In the manufacturing process, pollutants like dust, airborne organisms, aerosol particles, and chemical vapors can compromise production and testing. To meet regulatory standards, some devices need to be produced in a separated space where airborne particles are regulated. Learn how a cleanroom can provide the ideal controlled environment for your medical device.
What is a controlled environment?
A controlled environment is an area set apart for a specific function that must have certain parameters, such as regulated pressure and temperature.
What is a cleanroom?
A cleanroom is an enclosed space where air particles, temperature, pressure, airflow, and humidity are carefully regulated to ensure an optimal environment for assembly, packaging, or quality control testing of a product.
What’s the difference?
Unlike cleanrooms, a controlled environment doesn’t typically have to meet standards for airborne particle contamination. A cleanroom requires more energy, air, and advanced technology than a controlled environment, and is often enclosed or in a separate facility.
Why is a cleanroom necessary?
A cleanroom offers the following benefits:
- A germ- and bacteria-free environment, while not necessarily sterile, ensures consistency and quality.
- Temperature can be regulated to affect the hardness of plastic or rubber parts.

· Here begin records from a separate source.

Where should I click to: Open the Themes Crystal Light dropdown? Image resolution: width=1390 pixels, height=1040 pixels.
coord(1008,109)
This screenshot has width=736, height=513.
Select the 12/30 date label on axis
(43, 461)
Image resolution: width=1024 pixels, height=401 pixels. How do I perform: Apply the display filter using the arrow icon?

- Maintaining positive pressure in a room keeps contaminated air from flowing inside.
- Controlled airflow directs clean, filtered air to sweep pollutants away from critical components.
- Humidity control protects moisture-sensitive materials (like metals and electronics) from damage.
How does a cleanroom work?
All air going into a cleanroom passes through a high efficiency particulate air (HEPA) filter or an ultra-low particulate air (ULPA) filter. Cleanroom air is regulated by the air-change rate (ACR). ACR is the number of times per hour that filtered air from outside replaces the volume of air inside the cleanroom. In a normal home, an air conditioner replaces indoor air up to two times per hour. In a cleanroom, air volume is changed anywhere from 10 to 600 times per hour.
What are cleanroom airflow principles?
A cleanroom may have a laminar airflow or turbulent airflow system.
- A laminar flow cleanroom intakes air through high efficiency filters across the whole ceiling. The air flows downward in one direction and sweeps contaminates toward vents near the floor.
- In a turbulent flow cleanroom, air passes through one filter in the ceiling, flows in multiple directions as it mixes with the room air, and removes contamination through air extracts at the bottom of the walls.
What types of cleanroom classifications are there?
Cleanrooms are regulated by the International Standards Organization. ISO 14644-1 measures controlled levels of contamination. This classification system distinguishes nine cleanroom standards based on airborne particles per cubic meter, at a certain particle size. An ISO 1 cleanroom has the lowest contamination, while an ISO 9 holds the highest number of airborne particles.
The U.S. General Service Administration’s standards (FS209E) distinguish six cleanrooms. The cleanest FS209E is Class 1, while the dirtiest is Class 100,000. In the U.S. and Canada, both these regulations are used interchangeably.
What does Via Biomedical offer?
Via Biomedical, an ISO 13485:2016 certified medical device company, occupies an 18,000 square foot facility that includes a 2,968 square foot controlled environment. Within the clean environment, there is also a 477 square foot ISO Class 7 clean room.